§ AUFGABEN ZUR ÜBUNG:
**a)** Beantworte diese Fragen zum Text über den Blue Ridge Parkway:
(i) Wem ist der Blue Ridge Parkway vorbehalten?
(ii) In welchen Farben blühen die Rhododendren im Garten von Little Switzerland?
(iii) Welches Lied spielen sie in der Bar des Hotels?
**b)** Wie lässt sich der Text über den Blue Ridge Parkway in zwei Sätzen zusammenfassen?

§ LESETEXT:
○ ○ ○
Die blauen Wasser fließen in den Tälern, Wasserfälle rauschen über
Felsbrocken, Bäche schlängeln sich durch blühende Büsche und Tunnel aus
dunklem Grün. Kein Lastwagen weit und breit, kein Dorf, keine Industrie.
Der Blue Ridge Parkway ist eine Touristenroute, den Autos vorbehalten,
den Motorrädern und den Rädern. Die Landschaft zieht vorbei wie auf
einer Filmleinwand: ein Haus inmitten von manikürten Christbäumen, ein
tiefer Einschnitt, ein Wald, ein Fluss, dann wieder Berge in Wellen. Die
Natur hat ihren Blütenteppich ausgerollt. Blau, violett und gelb blühen
die Rhododendren im Garten von Little Switzerland. In der Bar des einem
Schweizer Chalet nachempfundenen Hotels spielen sie John Denvers
Country Roads.

Dark and dusty, painted on the sky.
○ ○ ○
[Datensätze]
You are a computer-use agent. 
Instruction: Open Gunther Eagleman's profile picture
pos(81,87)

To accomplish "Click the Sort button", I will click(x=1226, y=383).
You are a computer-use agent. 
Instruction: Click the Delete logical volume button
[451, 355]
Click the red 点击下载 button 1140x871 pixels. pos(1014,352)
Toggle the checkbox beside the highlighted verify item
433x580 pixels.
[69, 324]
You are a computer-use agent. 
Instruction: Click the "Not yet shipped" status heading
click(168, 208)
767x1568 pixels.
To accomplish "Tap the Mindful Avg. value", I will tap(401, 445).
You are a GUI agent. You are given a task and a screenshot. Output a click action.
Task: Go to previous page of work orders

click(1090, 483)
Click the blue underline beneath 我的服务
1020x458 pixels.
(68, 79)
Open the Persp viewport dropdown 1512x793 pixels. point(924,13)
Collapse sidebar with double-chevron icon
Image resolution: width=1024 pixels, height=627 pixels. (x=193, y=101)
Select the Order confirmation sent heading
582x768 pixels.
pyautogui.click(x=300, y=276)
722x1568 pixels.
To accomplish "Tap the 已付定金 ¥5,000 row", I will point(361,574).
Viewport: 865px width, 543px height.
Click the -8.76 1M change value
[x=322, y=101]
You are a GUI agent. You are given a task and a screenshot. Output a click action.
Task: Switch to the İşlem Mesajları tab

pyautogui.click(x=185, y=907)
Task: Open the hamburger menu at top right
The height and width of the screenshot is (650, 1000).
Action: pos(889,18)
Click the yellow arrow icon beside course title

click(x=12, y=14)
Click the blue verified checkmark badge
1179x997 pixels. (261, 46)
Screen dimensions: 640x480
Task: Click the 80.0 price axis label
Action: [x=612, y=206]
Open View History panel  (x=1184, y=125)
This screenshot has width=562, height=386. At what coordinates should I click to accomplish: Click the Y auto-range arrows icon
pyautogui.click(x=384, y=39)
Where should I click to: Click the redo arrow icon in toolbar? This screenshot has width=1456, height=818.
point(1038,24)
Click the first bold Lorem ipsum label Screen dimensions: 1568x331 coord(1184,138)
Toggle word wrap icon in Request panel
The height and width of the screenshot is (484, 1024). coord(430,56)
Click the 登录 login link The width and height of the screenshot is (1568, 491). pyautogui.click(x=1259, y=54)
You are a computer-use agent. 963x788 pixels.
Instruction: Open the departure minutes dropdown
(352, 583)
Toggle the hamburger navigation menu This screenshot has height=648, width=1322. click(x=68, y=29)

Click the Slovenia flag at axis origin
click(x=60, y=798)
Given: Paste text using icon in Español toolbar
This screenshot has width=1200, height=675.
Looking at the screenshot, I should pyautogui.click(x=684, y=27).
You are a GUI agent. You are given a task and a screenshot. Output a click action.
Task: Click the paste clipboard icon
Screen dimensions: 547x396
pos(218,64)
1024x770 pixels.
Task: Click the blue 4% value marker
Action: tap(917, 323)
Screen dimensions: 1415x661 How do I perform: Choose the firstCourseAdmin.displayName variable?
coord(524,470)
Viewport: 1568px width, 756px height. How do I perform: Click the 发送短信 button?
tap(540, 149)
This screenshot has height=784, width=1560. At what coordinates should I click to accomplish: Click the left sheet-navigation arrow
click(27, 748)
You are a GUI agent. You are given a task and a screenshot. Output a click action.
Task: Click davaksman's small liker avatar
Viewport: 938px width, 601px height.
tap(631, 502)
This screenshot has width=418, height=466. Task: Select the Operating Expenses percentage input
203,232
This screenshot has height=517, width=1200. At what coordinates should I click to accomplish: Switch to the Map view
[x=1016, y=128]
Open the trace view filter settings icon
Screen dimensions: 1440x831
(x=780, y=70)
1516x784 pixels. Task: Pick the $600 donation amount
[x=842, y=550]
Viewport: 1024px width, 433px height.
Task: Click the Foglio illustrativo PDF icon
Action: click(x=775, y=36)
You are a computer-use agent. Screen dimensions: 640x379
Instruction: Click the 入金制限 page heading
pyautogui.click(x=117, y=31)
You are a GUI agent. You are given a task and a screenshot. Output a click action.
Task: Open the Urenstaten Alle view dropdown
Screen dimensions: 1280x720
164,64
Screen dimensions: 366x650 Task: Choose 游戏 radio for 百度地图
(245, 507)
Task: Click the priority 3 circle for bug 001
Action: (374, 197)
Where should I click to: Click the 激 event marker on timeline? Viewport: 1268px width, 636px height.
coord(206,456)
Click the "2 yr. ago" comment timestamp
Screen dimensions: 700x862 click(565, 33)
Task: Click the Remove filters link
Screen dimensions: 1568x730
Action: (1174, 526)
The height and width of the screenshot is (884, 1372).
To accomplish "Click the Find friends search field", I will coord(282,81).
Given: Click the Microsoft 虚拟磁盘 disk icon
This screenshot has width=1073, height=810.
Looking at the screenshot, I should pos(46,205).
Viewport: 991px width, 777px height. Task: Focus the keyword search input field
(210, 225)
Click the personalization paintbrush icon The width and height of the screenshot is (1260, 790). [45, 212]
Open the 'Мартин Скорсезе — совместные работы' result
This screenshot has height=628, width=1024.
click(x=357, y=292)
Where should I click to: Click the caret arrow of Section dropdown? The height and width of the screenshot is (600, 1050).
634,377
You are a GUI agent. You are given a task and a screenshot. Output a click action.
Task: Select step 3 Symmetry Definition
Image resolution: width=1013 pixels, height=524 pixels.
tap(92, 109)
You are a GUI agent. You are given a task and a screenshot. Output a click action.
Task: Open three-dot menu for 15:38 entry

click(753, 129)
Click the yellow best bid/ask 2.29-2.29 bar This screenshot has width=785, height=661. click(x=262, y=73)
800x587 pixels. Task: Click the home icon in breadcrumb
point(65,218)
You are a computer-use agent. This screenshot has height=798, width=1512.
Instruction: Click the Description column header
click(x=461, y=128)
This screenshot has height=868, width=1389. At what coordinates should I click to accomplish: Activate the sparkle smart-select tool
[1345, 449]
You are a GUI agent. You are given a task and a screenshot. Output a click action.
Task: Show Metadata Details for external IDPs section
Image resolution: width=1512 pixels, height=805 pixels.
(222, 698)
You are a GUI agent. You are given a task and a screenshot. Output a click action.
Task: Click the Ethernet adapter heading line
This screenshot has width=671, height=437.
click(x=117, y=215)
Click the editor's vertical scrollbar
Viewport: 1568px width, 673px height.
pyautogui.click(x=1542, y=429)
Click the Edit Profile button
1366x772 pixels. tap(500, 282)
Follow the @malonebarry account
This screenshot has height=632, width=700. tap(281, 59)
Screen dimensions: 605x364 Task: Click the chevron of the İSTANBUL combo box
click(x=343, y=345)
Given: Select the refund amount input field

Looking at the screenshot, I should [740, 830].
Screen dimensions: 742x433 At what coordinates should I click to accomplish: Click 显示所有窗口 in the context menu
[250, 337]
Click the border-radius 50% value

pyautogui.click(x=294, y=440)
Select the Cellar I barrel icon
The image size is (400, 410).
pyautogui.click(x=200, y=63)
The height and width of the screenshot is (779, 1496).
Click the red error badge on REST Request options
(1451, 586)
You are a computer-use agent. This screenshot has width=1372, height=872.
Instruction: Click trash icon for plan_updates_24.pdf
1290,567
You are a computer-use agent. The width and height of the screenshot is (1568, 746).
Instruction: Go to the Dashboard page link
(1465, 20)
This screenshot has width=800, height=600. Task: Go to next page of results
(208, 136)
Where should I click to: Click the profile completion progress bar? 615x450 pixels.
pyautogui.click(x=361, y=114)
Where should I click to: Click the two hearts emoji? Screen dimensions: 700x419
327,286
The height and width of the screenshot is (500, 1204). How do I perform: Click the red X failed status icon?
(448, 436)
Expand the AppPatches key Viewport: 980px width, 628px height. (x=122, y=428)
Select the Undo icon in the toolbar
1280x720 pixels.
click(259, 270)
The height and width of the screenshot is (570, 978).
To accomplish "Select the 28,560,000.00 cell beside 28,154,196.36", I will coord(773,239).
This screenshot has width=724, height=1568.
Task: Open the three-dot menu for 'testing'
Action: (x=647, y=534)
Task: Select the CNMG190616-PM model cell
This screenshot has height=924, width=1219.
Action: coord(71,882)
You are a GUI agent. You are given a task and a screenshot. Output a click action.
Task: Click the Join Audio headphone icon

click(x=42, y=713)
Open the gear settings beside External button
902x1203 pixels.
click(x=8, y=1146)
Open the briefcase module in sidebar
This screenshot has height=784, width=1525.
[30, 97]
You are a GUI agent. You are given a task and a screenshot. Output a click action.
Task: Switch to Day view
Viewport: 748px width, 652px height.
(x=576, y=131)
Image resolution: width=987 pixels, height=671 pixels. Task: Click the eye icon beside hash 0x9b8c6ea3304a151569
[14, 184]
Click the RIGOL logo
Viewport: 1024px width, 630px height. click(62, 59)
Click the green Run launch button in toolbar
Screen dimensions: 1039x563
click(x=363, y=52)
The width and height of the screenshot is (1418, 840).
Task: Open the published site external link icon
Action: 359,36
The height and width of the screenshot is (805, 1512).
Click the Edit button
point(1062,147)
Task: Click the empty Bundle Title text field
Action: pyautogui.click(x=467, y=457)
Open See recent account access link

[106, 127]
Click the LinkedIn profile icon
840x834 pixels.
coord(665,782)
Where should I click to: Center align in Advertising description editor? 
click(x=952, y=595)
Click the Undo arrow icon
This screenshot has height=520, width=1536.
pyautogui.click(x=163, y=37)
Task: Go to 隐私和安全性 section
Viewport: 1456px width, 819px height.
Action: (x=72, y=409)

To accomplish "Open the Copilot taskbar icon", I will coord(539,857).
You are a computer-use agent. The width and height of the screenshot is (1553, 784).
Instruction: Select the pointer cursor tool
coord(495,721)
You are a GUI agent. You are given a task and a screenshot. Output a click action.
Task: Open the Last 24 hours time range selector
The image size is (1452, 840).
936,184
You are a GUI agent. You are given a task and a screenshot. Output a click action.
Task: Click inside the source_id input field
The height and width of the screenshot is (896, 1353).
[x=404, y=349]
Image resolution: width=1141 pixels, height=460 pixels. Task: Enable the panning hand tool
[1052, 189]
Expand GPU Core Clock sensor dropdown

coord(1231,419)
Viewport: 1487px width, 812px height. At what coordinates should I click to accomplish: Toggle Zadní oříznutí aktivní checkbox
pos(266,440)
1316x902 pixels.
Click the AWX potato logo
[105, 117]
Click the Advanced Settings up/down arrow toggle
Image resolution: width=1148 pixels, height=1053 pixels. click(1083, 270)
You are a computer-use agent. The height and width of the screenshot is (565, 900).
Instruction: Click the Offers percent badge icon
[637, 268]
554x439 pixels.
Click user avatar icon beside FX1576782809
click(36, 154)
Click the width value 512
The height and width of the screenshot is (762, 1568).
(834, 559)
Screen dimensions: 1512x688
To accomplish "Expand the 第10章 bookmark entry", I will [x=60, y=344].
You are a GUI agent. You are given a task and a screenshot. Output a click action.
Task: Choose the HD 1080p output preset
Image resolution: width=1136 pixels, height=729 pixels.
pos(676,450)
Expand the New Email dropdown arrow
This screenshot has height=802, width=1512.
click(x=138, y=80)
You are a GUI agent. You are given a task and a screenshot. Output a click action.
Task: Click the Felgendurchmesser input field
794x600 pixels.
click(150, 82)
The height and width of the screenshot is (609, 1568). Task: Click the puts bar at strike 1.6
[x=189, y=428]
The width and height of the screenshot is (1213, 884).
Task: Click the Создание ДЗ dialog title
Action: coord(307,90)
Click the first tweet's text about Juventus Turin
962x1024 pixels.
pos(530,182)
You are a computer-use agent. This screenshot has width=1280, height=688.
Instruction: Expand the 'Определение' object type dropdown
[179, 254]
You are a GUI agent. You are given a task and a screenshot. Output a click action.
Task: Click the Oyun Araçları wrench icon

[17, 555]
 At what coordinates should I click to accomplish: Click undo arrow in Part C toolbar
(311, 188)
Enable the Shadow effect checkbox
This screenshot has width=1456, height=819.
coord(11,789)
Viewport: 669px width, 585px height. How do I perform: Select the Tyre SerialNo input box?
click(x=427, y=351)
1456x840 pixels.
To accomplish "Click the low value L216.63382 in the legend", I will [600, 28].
○ ○ ○
§ LÖSUNGEN:
**a)**
(i) Den Autos, den Motorrädern und den Rädern.
(ii) Blau, violett und gelb.
(iii) John Denvers Country Roads.

**b)** Der Blue Ridge Parkway ist eine Touristenroute für Autos, Motorräder und Räder, an der Täler mit Wasserfällen und Bächen, Wälder, Flüsse und Berge vorbeiziehen, ohne Lastwagen, Dörfer oder Industrie. Im Garten von Little Switzerland blühen die Rhododendren, und in der Bar eines Hotels im Stil eines Schweizer Chalets spielen sie John Denvers Country Roads.